Xmas ham the focus as supermarket bosses face Senate grilling
Source: Twitter/Murray Watt
Supermarkets should freeze the price of leg ham to give families certainty ahead of Christmas Day, federal Agriculture Minister Murray Watt says.
His call comes as bosses from Coles and Woolworths are poised to face a parliamentary inquiry into whether they are price gouging to get record profits amid cost-of-living pressures.
On Monday, Watt sent a stern warning to supermarkets to “not profit off hardworking Aussies” in the lead-up to Christmas.
Supermarkets should put a freeze on the price of leg ham with Christmas being a tough time for those struggling with cost of living pressures, he said.
“It’s time for supermarkets to do their part and say one thing we won’t put up is the price of a Christmas ham,” he said.
Watt said farmers also needed certainty that they would get a fair price from supermarkets.
“For the average Aussie, it doesn’t make sense that the price on the bottom of their docket is going up while these companies are recording massive profits,” he said.
The Greens are seeking to establish an inquiry into the impact of market concentration on food prices and the pattern of pricing strategies employed by the supermarket duopoly.
Coles and Woolworths will be in the spotlight as the inquiry scrutinises the increasing cost of essential items, validity of discounts offered and profit inflations.
Greens senator Nick McKim said the major supermarkets had had far too much power in Australia for too long.
“Coles and Woolworths are making billions in profits because they feel that they can overcharge people without repercussions [and] it needs to end,” he said.
“We want the CEOs to justify their decisions in a public hearing.”
McKim said “something’s not right” in the supermarket sector.
“It’s impossible to run through the supermarket aisles and arrive at the checkout at the moment without being aghast at the dollar value of what’s in your shopping trolley, and I have no doubt that millions of Australians are really struggling with massive price spikes on food and groceries,” he said.
“This is not just about people shopping, it’s also about the price they pay to people like farmers in Australia for their products. So we want to come to grips with what is causing this massive spike in food and grocery prices [while] the big supermarket corporations are raking in billions of dollars in profits, and we want to recommend action to bring food and grocery prices down in Australia.”
Farmers have also welcomed the inquiry. National Farmers Federation president David Jochinke said it was an opportunity to ensure small to medium farming businesses were being treated fairly by larger players.
“We know what Australians are paying at the checkout, and we know what we’re receiving as farmers – but who clips the ticket in the middle is shrouded in secrecy. We’d like to see a lot more transparency,” he said.
“Competition is a major issue in our supply chains and it’s a drag on productivity for the broader economy.

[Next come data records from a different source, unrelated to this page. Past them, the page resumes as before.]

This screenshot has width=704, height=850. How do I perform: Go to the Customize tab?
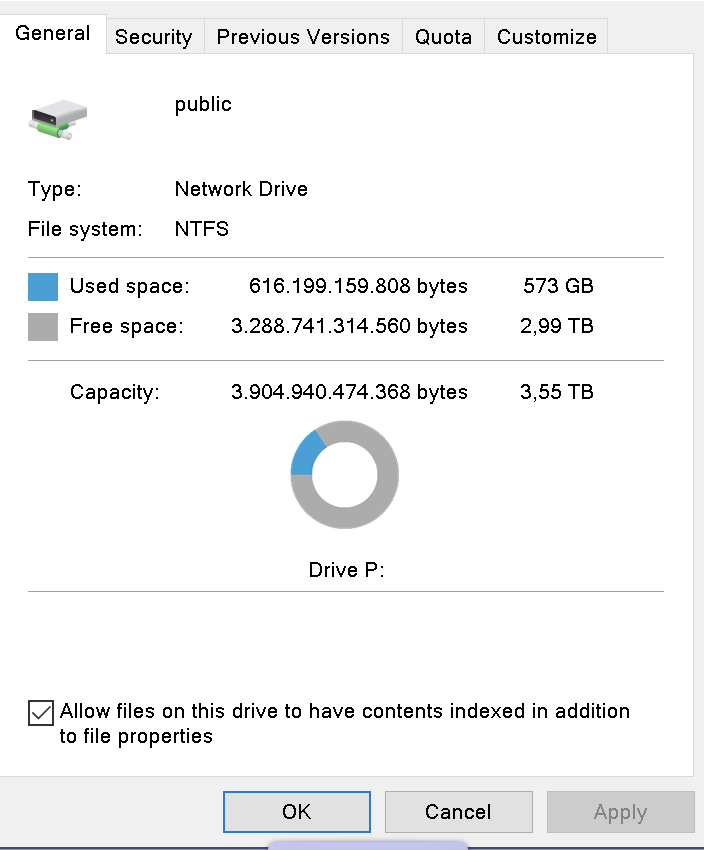click(546, 36)
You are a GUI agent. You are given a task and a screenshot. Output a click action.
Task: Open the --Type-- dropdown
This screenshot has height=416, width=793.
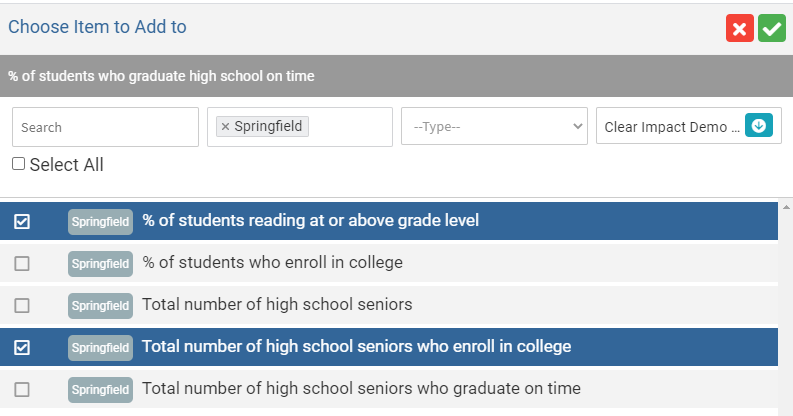(494, 127)
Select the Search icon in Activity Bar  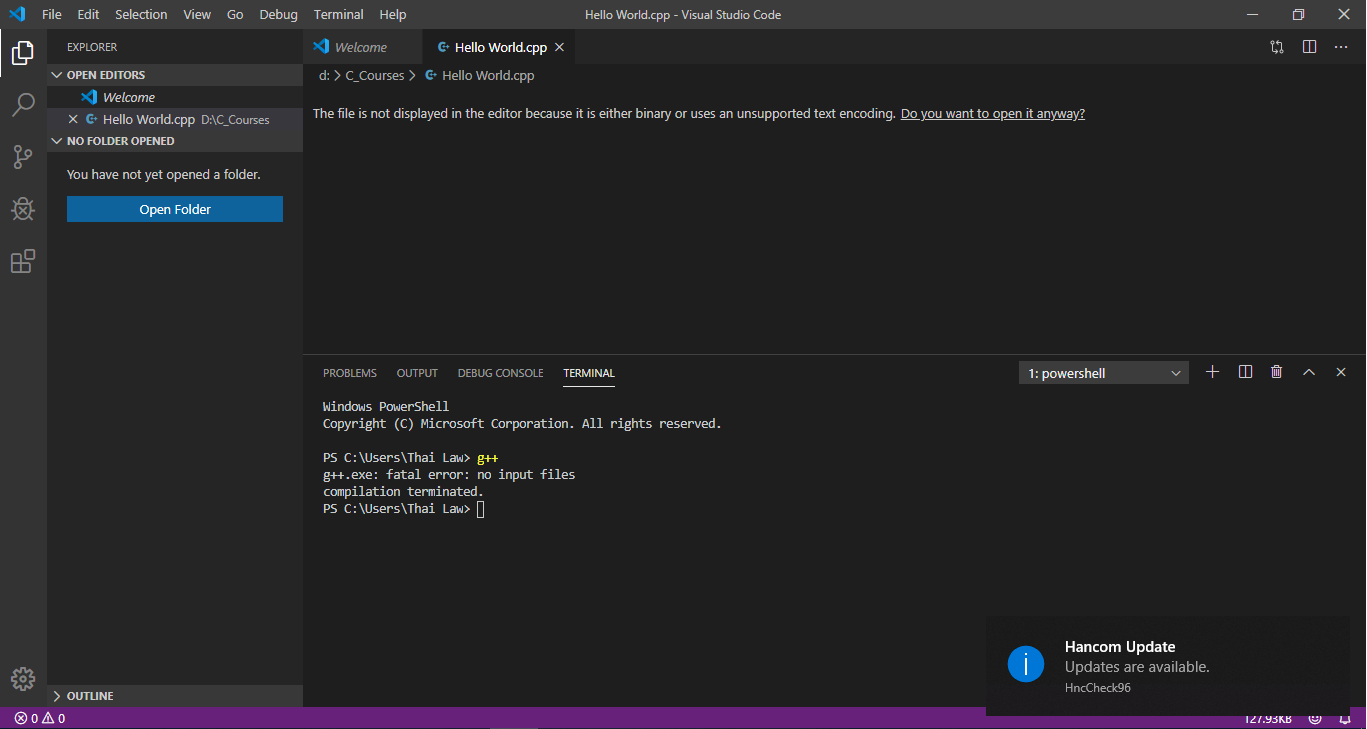point(22,105)
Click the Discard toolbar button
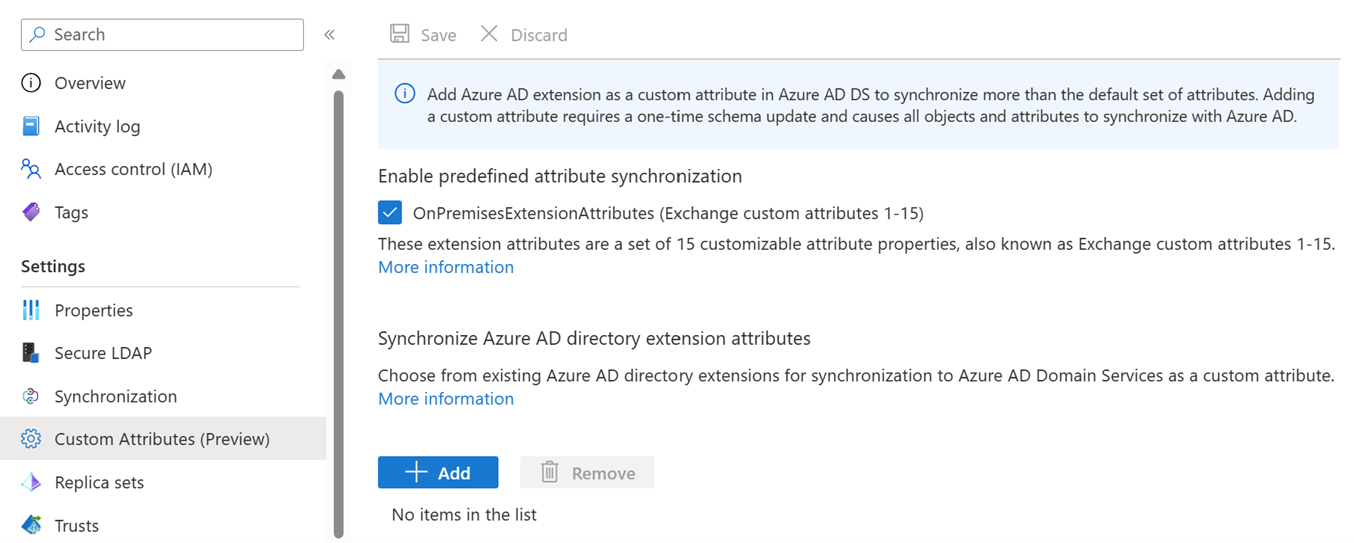 pos(524,35)
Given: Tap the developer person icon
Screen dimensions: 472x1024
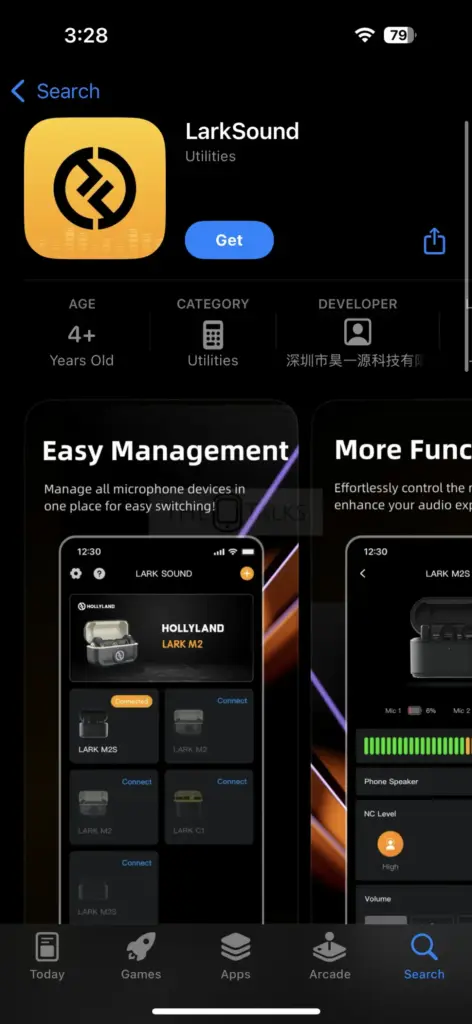Looking at the screenshot, I should [x=358, y=332].
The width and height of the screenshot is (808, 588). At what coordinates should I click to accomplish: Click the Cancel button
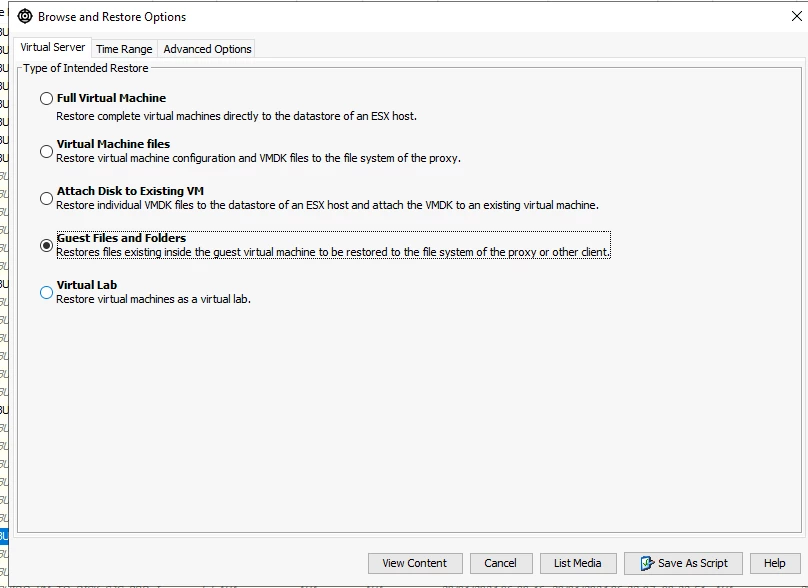click(500, 563)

“Shining a light on how supermarkets use their market power is a positive step. But it can’t become a reason to delay action on broader competition policy reform.
A Woolworths spokesperson said the company was committed to offering customers value at the same time as it was helping suppliers manage economy-wide inflationary pressures.
“We know Australians are feeling the strain of cost of living and we are working to deliver relief in their weekly grocery shop,” the spokesperson said.
The company also flagged promotions on 150 Christmas products that kicked off in October, as well as a deal to lower the price of a half leg of ham to $8 a kilo, its lowest price in nine years.
A Coles spokesperson said the rate of inflation across its goods had been moderating, particularly for staples.
“Having a profitable business means Coles can continue to serve Australians, invest in our stores, employ the 120,000 team members we employ, pay taxes in Australia, pay dividends to our hundreds of thousands of mum and dad shareholders and ensure long-term sustainable relationships with our suppliers,” the company said.
Nationals leader David Littleproud said a parliamentary inquiry would take too long when immediate action was needed to address the cost of living. He has pushed for the consumer watchdog to investigate price gouging.